Утечка умов или их сохранение

Материал из CompromatWiki
Перейти к: навигация, поиск

Утечка умов или их сохранение Профессор кафедры биофизики физфака МГУ и заведующий лабораторией физической биохимии в Биологическом научном центре РАН в подмосковном городе Пущине доктор биологических наук, действительный член Российской академии естественных наук Симон Эльевич Шноль больше сорока лет назад начал, как говорится, с первого колышка создавать “наукоград” на южном берегу Оки. С тех пор город Пущино, как и вся отечественная наука в целом, пережил и годы расцвета, и время запустения...

"— Скажите откровенно, Симон Эльевич, вы лично грустите по недавнему прошлому, когда ученый был в почете, жить в городке ученых было престижно, вашей судьбе завидовали?

     — Однозначно ответить на ваш вопрос не удастся. В советское время наука была приоритетным государственным делом. Это было и хорошо, и плохо. Хорошо — потому что финансировало науку государство. Плохо — потому что партийное государство беспардонно вмешивалось в научные дела. В советское время были задавлены крупнейшие направления научной мысли, доставшиеся нам в наследство от дореволюционной России. 
     Мировая война, революция, а затем жесткое партийное руководство погубили биологию (про генетику и лысенковщину слышали все), лучшую в мире математику (уже описаны гонения на великого математика Лузина и его школу), почти погубили физику (почти — потому что атомная бомба вынудила все же кое-что развивать), химию (в частности, квантовую химию), экономическую науку, историю, филологию (в чем личная заслуга Сталина и его подручных)... 
     Об этом много написано. Нереализованному потенциалу нашей науки посвящена и моя книга “Герои, злодеи, конформисты российской науки”.
     Но речь идет не только об этом. Наши партийные и академические лидеры задергали ученых сравнениями с достижениями на Западе. 
     Конечно, надо быть на уровне современной науки. Но не ценой пренебрежения своими оригинальными направлениями. Нельзя метаться от одной продвинутой “у них” темы к другой.
     Функционерам было не понять, что наука, как всякое творчество, как “служенье муз”, говоря словами Пушкина, “не терпит суеты”.

• УСЛОВИЕ ЗАДАЧИ:
Ответьте по интервью о российской науке:
1. В каком подмосковном городе находится Биологический научный центр РАН, где Шноль заведует лабораторией?
2. Как называется книга Шноля о нереализованном потенциале отечественной науки?
3. Чьими словами сказано, что наука «не терпит суеты»?

• РАЗДЕЛ ДАННЫХ:
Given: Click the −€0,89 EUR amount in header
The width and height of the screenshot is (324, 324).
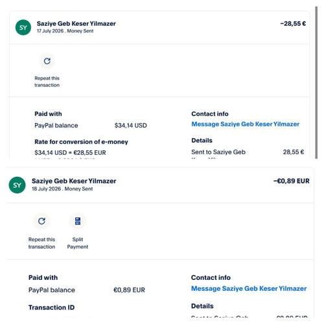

• ВЫПОЛНЕННОЕ ЗАДАНИЕ:
1. В Пущине.
2. «Герои, злодеи, конформисты российской науки».
3. Словами Пушкина.